### Task objective
What you return has to match the listing below line for line.

### Supplied data
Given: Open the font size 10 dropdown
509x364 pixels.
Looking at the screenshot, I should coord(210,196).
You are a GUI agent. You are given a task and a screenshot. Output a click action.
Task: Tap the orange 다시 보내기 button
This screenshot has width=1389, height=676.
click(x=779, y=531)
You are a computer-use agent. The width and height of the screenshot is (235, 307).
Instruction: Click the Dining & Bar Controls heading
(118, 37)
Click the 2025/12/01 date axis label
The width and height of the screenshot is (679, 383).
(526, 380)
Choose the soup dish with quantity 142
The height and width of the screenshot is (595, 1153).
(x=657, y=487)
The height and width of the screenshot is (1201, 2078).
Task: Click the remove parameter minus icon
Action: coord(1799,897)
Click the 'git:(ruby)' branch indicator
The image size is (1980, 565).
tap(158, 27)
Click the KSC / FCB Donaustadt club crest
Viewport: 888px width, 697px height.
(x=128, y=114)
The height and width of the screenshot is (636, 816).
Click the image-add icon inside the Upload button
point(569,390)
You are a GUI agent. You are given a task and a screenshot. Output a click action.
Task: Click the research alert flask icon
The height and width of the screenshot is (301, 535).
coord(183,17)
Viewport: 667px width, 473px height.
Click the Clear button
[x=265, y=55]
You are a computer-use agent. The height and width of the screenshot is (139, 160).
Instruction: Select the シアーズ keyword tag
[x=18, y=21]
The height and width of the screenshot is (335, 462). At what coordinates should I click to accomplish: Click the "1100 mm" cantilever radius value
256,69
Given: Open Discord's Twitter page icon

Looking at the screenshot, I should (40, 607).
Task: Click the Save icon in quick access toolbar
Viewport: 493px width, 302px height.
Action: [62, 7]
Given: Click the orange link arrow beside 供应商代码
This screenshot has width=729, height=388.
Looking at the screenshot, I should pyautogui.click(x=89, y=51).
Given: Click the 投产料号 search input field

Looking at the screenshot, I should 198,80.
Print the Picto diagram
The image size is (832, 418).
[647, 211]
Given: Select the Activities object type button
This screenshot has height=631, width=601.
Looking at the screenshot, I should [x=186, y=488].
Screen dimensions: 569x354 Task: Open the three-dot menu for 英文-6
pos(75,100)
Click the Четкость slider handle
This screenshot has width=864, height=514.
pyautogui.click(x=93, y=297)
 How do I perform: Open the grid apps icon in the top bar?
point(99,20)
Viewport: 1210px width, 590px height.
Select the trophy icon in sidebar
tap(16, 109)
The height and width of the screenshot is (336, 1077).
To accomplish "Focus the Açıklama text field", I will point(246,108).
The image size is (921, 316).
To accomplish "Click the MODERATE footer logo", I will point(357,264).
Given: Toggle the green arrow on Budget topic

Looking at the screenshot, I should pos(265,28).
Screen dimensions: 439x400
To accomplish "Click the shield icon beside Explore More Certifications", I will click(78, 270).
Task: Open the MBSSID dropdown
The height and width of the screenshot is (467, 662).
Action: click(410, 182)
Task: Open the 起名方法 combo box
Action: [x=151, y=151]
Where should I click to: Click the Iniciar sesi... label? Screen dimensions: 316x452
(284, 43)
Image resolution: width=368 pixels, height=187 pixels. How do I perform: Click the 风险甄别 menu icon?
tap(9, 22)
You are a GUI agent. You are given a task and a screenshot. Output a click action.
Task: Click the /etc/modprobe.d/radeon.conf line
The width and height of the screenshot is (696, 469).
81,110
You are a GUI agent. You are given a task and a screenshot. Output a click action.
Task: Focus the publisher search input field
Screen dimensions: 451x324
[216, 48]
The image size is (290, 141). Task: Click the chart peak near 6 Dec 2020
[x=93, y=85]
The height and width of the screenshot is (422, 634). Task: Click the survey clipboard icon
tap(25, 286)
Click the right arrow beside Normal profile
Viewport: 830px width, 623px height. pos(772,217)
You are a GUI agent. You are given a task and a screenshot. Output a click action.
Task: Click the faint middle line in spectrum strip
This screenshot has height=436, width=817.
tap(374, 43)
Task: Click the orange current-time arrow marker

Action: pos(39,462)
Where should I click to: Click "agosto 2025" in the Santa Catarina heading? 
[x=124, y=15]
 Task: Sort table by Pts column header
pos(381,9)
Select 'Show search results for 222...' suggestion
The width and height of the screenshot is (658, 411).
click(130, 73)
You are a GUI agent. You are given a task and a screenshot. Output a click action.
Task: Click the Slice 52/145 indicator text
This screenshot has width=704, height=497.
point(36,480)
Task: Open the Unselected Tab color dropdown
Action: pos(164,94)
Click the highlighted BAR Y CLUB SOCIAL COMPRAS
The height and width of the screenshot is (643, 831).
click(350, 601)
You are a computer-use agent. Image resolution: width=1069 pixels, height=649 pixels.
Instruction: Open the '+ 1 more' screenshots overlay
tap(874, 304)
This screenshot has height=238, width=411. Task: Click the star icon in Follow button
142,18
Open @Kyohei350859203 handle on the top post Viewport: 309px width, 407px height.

### Response area
Given: Open the font size 10 dropdown
509x364 pixels.
Looking at the screenshot, I should coord(210,196).
You are a GUI agent. You are given a task and a screenshot. Output a click action.
Task: Tap the orange 다시 보내기 button
This screenshot has width=1389, height=676.
click(x=779, y=531)
You are a computer-use agent. The width and height of the screenshot is (235, 307).
Instruction: Click the Dining & Bar Controls heading
(118, 37)
Click the 2025/12/01 date axis label
The width and height of the screenshot is (679, 383).
(526, 380)
Choose the soup dish with quantity 142
The height and width of the screenshot is (595, 1153).
(x=657, y=487)
The height and width of the screenshot is (1201, 2078).
Task: Click the remove parameter minus icon
Action: coord(1799,897)
Click the 'git:(ruby)' branch indicator
The image size is (1980, 565).
tap(158, 27)
Click the KSC / FCB Donaustadt club crest
Viewport: 888px width, 697px height.
(x=128, y=114)
The height and width of the screenshot is (636, 816).
Click the image-add icon inside the Upload button
point(569,390)
You are a GUI agent. You are given a task and a screenshot. Output a click action.
Task: Click the research alert flask icon
The height and width of the screenshot is (301, 535).
coord(183,17)
Viewport: 667px width, 473px height.
Click the Clear button
[x=265, y=55]
You are a computer-use agent. The height and width of the screenshot is (139, 160).
Instruction: Select the シアーズ keyword tag
[x=18, y=21]
The height and width of the screenshot is (335, 462). At what coordinates should I click to accomplish: Click the "1100 mm" cantilever radius value
256,69
Given: Open Discord's Twitter page icon

Looking at the screenshot, I should (40, 607).
Task: Click the Save icon in quick access toolbar
Viewport: 493px width, 302px height.
Action: [62, 7]
Given: Click the orange link arrow beside 供应商代码
This screenshot has width=729, height=388.
Looking at the screenshot, I should pyautogui.click(x=89, y=51).
Given: Click the 投产料号 search input field

Looking at the screenshot, I should 198,80.
Print the Picto diagram
The image size is (832, 418).
[647, 211]
Given: Select the Activities object type button
This screenshot has height=631, width=601.
Looking at the screenshot, I should [x=186, y=488].
Screen dimensions: 569x354 Task: Open the three-dot menu for 英文-6
pos(75,100)
Click the Четкость slider handle
This screenshot has width=864, height=514.
pyautogui.click(x=93, y=297)
 How do I perform: Open the grid apps icon in the top bar?
point(99,20)
Viewport: 1210px width, 590px height.
Select the trophy icon in sidebar
tap(16, 109)
The height and width of the screenshot is (336, 1077).
To accomplish "Focus the Açıklama text field", I will point(246,108).
The image size is (921, 316).
To accomplish "Click the MODERATE footer logo", I will point(357,264).
Given: Toggle the green arrow on Budget topic

Looking at the screenshot, I should pos(265,28).
Screen dimensions: 439x400
To accomplish "Click the shield icon beside Explore More Certifications", I will click(78, 270).
Task: Open the MBSSID dropdown
The height and width of the screenshot is (467, 662).
Action: click(410, 182)
Task: Open the 起名方法 combo box
Action: [x=151, y=151]
Where should I click to: Click the Iniciar sesi... label? Screen dimensions: 316x452
(284, 43)
Image resolution: width=368 pixels, height=187 pixels. How do I perform: Click the 风险甄别 menu icon?
tap(9, 22)
You are a GUI agent. You are given a task and a screenshot. Output a click action.
Task: Click the /etc/modprobe.d/radeon.conf line
The width and height of the screenshot is (696, 469).
81,110
You are a GUI agent. You are given a task and a screenshot. Output a click action.
Task: Focus the publisher search input field
Screen dimensions: 451x324
[216, 48]
The image size is (290, 141). Task: Click the chart peak near 6 Dec 2020
[x=93, y=85]
The height and width of the screenshot is (422, 634). Task: Click the survey clipboard icon
tap(25, 286)
Click the right arrow beside Normal profile
Viewport: 830px width, 623px height. pos(772,217)
You are a GUI agent. You are given a task and a screenshot. Output a click action.
Task: Click the faint middle line in spectrum strip
This screenshot has height=436, width=817.
tap(374, 43)
Task: Click the orange current-time arrow marker

Action: pos(39,462)
Where should I click to: Click "agosto 2025" in the Santa Catarina heading? 
[x=124, y=15]
 Task: Sort table by Pts column header
pos(381,9)
Select 'Show search results for 222...' suggestion
The width and height of the screenshot is (658, 411).
click(130, 73)
You are a GUI agent. You are given a task and a screenshot. Output a click action.
Task: Click the Slice 52/145 indicator text
This screenshot has width=704, height=497.
point(36,480)
Task: Open the Unselected Tab color dropdown
Action: pos(164,94)
Click the highlighted BAR Y CLUB SOCIAL COMPRAS
The height and width of the screenshot is (643, 831).
click(350, 601)
You are a computer-use agent. Image resolution: width=1069 pixels, height=649 pixels.
Instruction: Open the '+ 1 more' screenshots overlay
tap(874, 304)
This screenshot has height=238, width=411. Task: Click the star icon in Follow button
142,18
Open @Kyohei350859203 handle on the top post Viewport: 309px width, 407px height.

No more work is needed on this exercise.